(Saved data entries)

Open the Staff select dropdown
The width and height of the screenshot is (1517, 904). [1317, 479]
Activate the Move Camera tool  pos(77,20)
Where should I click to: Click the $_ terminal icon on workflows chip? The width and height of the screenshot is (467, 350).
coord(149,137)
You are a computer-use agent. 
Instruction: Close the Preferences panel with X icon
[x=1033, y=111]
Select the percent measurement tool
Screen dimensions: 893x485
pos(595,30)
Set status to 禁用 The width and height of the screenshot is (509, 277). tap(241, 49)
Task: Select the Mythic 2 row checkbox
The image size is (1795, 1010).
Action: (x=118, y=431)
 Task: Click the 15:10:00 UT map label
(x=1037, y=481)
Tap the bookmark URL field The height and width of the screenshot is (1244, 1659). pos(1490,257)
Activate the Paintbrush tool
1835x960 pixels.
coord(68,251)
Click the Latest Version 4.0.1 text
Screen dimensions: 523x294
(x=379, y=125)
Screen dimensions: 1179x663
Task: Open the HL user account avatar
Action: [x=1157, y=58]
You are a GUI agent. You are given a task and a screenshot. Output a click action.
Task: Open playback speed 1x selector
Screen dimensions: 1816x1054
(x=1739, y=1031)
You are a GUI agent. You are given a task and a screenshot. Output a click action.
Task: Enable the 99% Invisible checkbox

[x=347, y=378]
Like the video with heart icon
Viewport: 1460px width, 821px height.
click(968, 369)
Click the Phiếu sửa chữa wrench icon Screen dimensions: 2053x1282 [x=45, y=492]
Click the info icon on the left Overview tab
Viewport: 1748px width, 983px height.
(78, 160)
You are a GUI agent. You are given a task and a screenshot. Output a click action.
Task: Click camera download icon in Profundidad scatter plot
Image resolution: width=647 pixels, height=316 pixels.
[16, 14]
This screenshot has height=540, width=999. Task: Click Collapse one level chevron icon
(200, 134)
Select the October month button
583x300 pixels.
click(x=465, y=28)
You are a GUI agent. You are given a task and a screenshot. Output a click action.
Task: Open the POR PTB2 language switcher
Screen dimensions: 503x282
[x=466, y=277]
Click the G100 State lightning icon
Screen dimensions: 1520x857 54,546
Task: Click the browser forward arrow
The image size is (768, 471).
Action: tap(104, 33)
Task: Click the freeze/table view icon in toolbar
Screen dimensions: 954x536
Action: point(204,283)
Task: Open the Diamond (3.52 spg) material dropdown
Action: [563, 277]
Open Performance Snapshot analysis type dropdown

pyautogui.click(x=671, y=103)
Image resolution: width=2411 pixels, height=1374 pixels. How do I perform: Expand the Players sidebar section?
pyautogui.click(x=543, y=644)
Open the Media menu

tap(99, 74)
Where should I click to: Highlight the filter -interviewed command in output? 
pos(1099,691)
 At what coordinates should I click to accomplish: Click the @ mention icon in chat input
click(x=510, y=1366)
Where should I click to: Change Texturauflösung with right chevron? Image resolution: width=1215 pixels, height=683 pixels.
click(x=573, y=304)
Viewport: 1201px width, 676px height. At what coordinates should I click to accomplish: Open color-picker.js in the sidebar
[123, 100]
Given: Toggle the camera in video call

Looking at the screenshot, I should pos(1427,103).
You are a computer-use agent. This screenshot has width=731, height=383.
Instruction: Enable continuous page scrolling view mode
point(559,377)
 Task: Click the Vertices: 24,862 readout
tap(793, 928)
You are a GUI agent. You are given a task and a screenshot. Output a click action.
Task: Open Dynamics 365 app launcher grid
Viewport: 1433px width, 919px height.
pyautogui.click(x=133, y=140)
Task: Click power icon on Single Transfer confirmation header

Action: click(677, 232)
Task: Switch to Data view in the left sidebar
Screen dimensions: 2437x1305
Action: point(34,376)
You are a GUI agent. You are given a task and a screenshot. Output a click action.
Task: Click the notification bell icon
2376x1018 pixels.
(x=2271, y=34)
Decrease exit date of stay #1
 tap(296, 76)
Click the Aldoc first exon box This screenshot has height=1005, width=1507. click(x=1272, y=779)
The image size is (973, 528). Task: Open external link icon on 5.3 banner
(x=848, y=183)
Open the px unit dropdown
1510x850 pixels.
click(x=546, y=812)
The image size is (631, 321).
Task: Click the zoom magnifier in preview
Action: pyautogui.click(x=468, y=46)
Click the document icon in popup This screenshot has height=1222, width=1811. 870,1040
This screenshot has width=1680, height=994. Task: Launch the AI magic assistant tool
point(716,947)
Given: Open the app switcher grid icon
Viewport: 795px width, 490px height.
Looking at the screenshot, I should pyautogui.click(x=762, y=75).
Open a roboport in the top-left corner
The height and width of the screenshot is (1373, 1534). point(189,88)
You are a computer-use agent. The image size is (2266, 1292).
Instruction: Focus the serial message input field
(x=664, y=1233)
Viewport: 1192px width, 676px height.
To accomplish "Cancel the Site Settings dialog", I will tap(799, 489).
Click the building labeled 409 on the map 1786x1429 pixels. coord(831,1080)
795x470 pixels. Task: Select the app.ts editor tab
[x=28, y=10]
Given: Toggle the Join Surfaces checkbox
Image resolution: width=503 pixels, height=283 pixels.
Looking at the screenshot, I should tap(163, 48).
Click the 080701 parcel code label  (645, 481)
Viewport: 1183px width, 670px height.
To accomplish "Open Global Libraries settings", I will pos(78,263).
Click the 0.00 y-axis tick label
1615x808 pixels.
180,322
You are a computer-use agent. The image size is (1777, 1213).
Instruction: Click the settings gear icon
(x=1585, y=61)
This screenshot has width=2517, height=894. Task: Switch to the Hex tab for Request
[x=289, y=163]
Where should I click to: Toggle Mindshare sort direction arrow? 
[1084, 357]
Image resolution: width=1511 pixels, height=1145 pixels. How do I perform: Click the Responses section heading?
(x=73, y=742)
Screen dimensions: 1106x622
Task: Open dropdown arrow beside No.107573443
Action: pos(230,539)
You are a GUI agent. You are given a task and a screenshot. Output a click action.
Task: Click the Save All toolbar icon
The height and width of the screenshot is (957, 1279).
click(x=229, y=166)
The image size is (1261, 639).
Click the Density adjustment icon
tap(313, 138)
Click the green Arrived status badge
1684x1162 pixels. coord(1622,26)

What you need to do: State the number of lines in the data above that include the word "grid", leaving out any other words.

Solution for this exercise: 2